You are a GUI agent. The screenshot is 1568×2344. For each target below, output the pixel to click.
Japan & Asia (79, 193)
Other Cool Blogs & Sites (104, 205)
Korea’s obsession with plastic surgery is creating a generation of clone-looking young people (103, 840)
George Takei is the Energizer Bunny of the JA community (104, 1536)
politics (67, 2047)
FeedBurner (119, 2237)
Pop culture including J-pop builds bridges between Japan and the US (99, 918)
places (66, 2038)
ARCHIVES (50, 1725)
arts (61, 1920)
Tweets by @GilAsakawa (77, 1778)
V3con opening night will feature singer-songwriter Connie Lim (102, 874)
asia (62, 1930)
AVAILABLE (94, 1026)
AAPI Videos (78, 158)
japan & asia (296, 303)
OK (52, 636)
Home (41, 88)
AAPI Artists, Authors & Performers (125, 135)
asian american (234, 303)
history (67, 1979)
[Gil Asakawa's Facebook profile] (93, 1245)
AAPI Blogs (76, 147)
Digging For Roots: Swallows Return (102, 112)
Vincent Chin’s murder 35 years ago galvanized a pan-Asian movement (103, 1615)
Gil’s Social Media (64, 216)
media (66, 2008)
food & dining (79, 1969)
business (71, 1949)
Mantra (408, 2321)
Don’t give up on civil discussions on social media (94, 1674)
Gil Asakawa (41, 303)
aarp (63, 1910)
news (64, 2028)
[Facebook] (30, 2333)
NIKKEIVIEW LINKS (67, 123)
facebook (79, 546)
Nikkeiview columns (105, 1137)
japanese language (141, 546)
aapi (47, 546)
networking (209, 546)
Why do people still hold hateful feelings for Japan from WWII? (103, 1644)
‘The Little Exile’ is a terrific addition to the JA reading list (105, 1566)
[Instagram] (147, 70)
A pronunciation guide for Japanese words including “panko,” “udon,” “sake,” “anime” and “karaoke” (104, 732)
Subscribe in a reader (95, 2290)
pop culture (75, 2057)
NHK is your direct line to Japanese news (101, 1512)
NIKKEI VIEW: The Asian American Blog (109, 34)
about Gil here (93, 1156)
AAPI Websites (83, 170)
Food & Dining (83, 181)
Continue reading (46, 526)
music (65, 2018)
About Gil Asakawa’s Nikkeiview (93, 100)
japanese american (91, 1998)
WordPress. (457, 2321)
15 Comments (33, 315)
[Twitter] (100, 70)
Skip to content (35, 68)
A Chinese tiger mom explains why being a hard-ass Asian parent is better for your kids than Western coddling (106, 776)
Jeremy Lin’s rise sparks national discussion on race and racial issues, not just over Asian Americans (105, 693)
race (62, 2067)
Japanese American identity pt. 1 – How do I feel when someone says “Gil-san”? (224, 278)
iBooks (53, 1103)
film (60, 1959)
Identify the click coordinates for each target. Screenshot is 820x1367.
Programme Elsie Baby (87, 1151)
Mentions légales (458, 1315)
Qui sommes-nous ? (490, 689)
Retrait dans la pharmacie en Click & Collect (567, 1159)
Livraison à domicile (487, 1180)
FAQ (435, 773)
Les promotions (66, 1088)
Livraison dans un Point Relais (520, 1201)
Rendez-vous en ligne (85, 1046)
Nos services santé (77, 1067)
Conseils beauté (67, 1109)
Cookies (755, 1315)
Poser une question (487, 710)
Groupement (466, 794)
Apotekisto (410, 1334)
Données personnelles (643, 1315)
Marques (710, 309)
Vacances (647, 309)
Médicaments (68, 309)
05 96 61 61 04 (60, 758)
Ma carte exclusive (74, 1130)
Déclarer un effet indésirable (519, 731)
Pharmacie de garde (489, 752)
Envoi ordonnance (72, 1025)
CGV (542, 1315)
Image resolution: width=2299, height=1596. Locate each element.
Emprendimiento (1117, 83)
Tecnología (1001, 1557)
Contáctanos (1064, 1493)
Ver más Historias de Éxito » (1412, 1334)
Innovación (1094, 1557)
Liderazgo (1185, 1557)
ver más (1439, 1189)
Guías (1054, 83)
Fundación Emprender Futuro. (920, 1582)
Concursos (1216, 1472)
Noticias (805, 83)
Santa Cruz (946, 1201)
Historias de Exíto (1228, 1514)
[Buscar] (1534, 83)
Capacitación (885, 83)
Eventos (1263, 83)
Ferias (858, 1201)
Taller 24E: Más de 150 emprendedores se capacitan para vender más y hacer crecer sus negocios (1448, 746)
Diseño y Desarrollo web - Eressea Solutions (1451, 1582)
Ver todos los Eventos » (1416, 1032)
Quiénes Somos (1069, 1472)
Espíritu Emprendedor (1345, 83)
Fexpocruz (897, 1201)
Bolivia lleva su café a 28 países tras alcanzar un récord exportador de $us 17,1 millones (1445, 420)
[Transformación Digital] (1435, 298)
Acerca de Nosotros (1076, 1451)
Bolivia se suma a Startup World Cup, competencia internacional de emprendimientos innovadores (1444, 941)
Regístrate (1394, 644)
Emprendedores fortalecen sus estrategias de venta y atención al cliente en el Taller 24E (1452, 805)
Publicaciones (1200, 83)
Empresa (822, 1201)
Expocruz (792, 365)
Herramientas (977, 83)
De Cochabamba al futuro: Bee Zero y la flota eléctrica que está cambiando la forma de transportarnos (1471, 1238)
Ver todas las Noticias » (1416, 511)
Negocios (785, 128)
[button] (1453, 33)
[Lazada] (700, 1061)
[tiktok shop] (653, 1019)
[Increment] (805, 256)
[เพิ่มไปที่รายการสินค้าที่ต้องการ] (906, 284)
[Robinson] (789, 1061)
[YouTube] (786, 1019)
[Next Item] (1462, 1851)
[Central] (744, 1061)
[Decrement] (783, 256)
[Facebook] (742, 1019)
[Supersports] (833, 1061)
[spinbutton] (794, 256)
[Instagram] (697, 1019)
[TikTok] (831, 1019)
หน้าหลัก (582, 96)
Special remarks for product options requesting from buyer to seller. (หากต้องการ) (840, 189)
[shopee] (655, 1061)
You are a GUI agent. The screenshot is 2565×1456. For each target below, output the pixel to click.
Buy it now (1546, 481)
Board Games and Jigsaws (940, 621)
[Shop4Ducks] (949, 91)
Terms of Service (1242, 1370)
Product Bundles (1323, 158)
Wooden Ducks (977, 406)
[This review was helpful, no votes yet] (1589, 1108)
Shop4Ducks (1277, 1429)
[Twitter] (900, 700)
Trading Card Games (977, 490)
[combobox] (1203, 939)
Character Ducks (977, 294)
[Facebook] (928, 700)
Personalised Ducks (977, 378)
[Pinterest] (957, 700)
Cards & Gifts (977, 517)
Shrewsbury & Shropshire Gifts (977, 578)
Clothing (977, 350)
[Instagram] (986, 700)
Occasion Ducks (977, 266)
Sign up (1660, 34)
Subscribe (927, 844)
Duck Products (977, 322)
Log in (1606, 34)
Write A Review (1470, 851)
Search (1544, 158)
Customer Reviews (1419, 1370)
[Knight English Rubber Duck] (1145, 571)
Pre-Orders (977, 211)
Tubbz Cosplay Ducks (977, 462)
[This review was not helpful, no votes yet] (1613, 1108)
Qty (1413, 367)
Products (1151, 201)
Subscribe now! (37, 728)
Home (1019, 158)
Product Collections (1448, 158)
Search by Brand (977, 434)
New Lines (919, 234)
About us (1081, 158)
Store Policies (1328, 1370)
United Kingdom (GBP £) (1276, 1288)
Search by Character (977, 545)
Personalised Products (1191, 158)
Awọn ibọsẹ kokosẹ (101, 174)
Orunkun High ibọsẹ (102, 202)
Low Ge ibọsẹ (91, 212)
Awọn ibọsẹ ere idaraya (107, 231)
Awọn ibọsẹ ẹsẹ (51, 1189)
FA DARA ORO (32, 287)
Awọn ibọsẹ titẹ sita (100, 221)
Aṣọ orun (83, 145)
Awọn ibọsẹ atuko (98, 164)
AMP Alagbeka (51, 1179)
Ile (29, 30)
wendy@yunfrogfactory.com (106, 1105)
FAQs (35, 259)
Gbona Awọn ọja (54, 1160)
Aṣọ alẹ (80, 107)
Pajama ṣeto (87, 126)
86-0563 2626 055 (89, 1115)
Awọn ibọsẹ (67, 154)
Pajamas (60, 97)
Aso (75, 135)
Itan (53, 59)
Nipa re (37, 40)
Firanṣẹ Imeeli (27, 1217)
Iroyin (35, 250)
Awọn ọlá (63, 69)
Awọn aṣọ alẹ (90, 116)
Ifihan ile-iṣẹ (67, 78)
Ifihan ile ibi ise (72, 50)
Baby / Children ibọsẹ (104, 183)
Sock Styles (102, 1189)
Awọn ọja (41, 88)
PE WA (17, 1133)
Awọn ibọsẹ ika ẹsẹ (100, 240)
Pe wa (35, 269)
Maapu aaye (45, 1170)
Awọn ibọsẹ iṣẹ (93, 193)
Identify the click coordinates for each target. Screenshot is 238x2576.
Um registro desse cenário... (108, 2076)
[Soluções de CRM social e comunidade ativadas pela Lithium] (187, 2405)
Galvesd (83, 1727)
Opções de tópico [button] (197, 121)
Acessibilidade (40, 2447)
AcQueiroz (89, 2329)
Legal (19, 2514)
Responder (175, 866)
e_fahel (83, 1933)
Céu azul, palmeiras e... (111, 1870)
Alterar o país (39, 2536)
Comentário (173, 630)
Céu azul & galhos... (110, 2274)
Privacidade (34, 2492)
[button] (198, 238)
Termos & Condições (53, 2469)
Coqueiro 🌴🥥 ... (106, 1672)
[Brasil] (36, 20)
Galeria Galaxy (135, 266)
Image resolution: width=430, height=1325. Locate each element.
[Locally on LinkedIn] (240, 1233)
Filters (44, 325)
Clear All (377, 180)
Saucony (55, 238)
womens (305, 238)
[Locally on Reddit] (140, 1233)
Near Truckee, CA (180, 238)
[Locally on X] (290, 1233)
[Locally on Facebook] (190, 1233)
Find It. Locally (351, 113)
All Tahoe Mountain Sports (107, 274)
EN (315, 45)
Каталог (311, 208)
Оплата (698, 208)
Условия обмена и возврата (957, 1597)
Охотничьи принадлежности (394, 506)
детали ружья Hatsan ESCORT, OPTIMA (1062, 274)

---

Task details:
Please go through the material and return each line where the word "Historias" appears.

Result:
Ver más Historias de Éxito » (1412, 1334)
Historias de Exíto (1228, 1514)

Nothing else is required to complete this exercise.